Passage provided:

Pitt humanities professors are reckoning with a potential decrease in students’ ability to read and are adapting their curriculums to the age of AI text summarization.

College student literacy is declining, according to professors at some elite colleges, who are straying from assigning whole books. Pitt humanities professors are also witnessing this trend, correlating it with higher AI use and changing their syllabi.

Clark Chilson, an associate professor in the religious studies department, said he believes some shortcomings of the American education system, like the decrease in teaching children how to deeply read a text, may be a reason why there is a possible decrease in students’ ability to read.

“In the American school system, reading instruction typically stops in elementary school, and so students have very little knowledge of how to read in different ways,” Chilson said. “Then they go to AI, and have it explain the text in a much simpler way.”

Chilson said his concern for students’ ability to understand complex texts has increased in recent years.

“Before, when students didn’t read, I thought they were choosing not to. Now I’m actually concerned that a significant number of them cannot read,” Chilson said. “[I’m concerned] they can’t spend 40 minutes with a text to see how it [all] works together and be able to understand the inner workings of the text.” 

Chilson elaborated on his perception of students not completing class reading.

“I’ll have [students] write down discussion responses anonymously, and I’ll collect it, and 85% of students don’t look like they’ve even attempted the reading,” Chilson said.

Chilson said he started using AI in his classes in 2023 because he was willing to explore its possibilities. He also took a seminar for Pitt faculty in 2023 which focused on the integration of AI into pedagogy. The attendees created assignments with AI during this seminar, and afterwards, Chilson tried to integrate AI into his own classes, but he did not see success.

“What I thought was going to happen was that students would use AI to go deeper into the text and materials we were covering,” Chilson said. “That wasn’t happening.”

Chilson said he moved away from using AI in his classes in 2024 and has since emphasized writing assignments by hand and in class.

Study material:
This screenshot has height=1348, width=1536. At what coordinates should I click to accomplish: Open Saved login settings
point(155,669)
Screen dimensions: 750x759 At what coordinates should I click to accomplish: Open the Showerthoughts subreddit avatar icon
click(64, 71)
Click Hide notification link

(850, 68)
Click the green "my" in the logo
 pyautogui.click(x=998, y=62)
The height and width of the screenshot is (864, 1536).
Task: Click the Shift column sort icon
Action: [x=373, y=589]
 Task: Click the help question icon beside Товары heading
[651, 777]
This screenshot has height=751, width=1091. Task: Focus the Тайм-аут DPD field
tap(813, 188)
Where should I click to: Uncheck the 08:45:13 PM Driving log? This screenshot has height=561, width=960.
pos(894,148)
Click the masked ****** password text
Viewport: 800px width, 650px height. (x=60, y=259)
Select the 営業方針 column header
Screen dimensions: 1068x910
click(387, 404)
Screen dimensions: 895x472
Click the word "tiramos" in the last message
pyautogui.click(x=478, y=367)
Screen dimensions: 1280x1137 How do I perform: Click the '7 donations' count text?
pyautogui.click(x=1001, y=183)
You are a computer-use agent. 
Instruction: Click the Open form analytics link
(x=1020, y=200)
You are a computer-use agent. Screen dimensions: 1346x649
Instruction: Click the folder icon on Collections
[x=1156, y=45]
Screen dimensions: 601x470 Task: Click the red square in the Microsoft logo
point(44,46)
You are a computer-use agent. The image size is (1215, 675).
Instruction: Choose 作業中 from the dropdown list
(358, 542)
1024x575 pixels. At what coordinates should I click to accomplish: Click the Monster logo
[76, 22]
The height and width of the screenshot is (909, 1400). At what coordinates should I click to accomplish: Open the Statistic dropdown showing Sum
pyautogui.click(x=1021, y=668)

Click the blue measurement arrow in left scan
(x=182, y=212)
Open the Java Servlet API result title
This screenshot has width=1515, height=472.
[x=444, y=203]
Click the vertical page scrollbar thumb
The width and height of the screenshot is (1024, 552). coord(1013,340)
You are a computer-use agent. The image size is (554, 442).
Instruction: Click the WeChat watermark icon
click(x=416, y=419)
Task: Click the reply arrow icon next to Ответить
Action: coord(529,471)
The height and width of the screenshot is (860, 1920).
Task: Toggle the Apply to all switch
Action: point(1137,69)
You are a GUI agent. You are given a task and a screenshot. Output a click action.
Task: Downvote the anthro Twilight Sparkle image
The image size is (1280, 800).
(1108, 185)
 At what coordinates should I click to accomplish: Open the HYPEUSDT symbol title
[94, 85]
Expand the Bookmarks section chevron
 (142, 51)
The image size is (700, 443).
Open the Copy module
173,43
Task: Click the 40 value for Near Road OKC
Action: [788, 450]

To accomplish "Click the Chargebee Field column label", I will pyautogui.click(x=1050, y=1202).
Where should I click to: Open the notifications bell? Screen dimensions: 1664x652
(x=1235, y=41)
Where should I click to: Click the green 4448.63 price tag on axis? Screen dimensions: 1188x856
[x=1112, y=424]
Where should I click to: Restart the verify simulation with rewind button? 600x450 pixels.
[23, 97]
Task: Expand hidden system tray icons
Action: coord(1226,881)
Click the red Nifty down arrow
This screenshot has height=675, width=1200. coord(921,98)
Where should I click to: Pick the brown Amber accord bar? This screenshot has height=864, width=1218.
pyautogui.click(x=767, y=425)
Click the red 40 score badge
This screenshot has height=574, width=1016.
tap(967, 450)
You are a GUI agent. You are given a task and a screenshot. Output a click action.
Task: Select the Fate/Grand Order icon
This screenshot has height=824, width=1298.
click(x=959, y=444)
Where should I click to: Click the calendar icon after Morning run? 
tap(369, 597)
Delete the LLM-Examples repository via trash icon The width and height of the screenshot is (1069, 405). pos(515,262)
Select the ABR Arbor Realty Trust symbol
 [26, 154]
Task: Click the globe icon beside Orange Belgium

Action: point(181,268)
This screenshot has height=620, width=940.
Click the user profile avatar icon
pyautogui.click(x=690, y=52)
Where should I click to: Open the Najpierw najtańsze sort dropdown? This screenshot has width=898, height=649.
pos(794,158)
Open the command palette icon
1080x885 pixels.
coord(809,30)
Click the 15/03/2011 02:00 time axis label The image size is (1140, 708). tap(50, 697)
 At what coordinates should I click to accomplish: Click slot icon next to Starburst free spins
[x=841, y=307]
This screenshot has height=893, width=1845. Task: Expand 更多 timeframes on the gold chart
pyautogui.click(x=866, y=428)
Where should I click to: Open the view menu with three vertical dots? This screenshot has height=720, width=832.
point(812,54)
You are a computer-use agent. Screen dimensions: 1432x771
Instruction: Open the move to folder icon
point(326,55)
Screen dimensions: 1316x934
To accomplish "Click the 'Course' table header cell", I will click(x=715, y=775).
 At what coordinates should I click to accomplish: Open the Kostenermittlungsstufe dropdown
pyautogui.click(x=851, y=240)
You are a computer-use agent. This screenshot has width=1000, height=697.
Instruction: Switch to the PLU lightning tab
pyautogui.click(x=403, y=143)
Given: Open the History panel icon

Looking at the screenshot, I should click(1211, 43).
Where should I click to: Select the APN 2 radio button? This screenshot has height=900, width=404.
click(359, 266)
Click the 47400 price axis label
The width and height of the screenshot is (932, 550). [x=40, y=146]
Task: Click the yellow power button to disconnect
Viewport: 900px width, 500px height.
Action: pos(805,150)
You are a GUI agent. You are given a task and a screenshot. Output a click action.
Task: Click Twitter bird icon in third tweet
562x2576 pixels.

Complete the following:
1. According to the article on Pitt professors and student reading, what share of students do Chilson's anonymous discussion responses suggest have not even attempted the reading?
2. Continue the article on Pitt professors and student reading from its final sentence.

Results of the tasks:
1. 85% of students.

2.
“I wanted to hear [the students]. I’d rather get something poorly written that was thought out than what you get from an AI generator,” Chilson said.

Liann Tsoukas, a teaching professor and director of undergraduate studies in the history department, said she doesn’t have a firm AI policy in her classroom because she believes there is no firm guidance on how AI should be used.

“I think that policies are intended to be firm, and we don’t have any firm guidance yet on this,” Tsoukas said. “I think it has to be fluid. I stay in conversation with students.”

Tsoukas said she has adjusted the length of the readings she assigns from 100 pages to about 30 and has also altered the way she teaches in response to these changes.

“I have to find different types of readings that connect [with students] and compel them to stay with it, to stay focused,” Tsoukas said. “We’ve gone from being focused and engaged to kind of erratic with lots of interruptions and declining focus.” 

Tsoukas said the overall academic expectations some professors have for students has lowered in recent years. 

“We [have been providing] them the way to think about things rather than saying, ‘How do you want to think about this?’” Tsoukas said.

Tsoukas introduced a new policy in her U.S. history class last semester to compromise with students. She assigned a memoir on a civil rights activist but noticed many students did not read the book. As a result, Tsoukas developed a new strategy.

“Rather than have students read the book and then write an essay, we told them there was an alternate option,” Tsoukas said. “We broke up the book into chunks, and every time they came into lecture there was a six question quiz about that brief chunk.”

Tsoukas said technology’s potentially negative influence on students’ ability to learn history has made teaching the subject more difficult.

“Understanding the complexities and the complicated truths of [history] is through patient engagement with sources,” Tsoukas said. 

Jennifer Waldron, an associate professor of English, said she believes Shakespeare is harder for current students to understand because some high schools have stopped teaching whole plays and started prefacing them with their respective film adaptations. However, this does not mean her students have stopped their interest in learning Shakespeare.

“This means that when they come to read Shakespeare at the college level, it’s more of a challenge,” Waldron said. “They’re coming [to class] curious, open-minded and interested, but they have not had as much practice tackling complex texts.”

Waldron said she believes that with the increasing use of ChatGPT, students are getting more used to reading literature summaries, rather than doing close reading, which she said English professors prioritize. 

“With modern digital communication, and with ChatGPT, people are reading more for information,” Waldron said. “They’re trying to get the core idea out of something quickly, as opposed to valuing the process of immersing themselves in the text.”

Waldron said a key element of Shakespearean literature is his invention of words, which should be analyzed through close reading rather than skimming. Another feature of Shakespeare is his use of metaphors, which Waldron said ChatGPT cannot convey deep meaning from.

“We want to understand how [Shakespeare] invented those words in the cultural context, not just sort of translate them into a modern word that might mean the same thing,” Waldron said. 

“He makes meaning through these larger structures of how the different details go together, not just what metaphors mean literally.”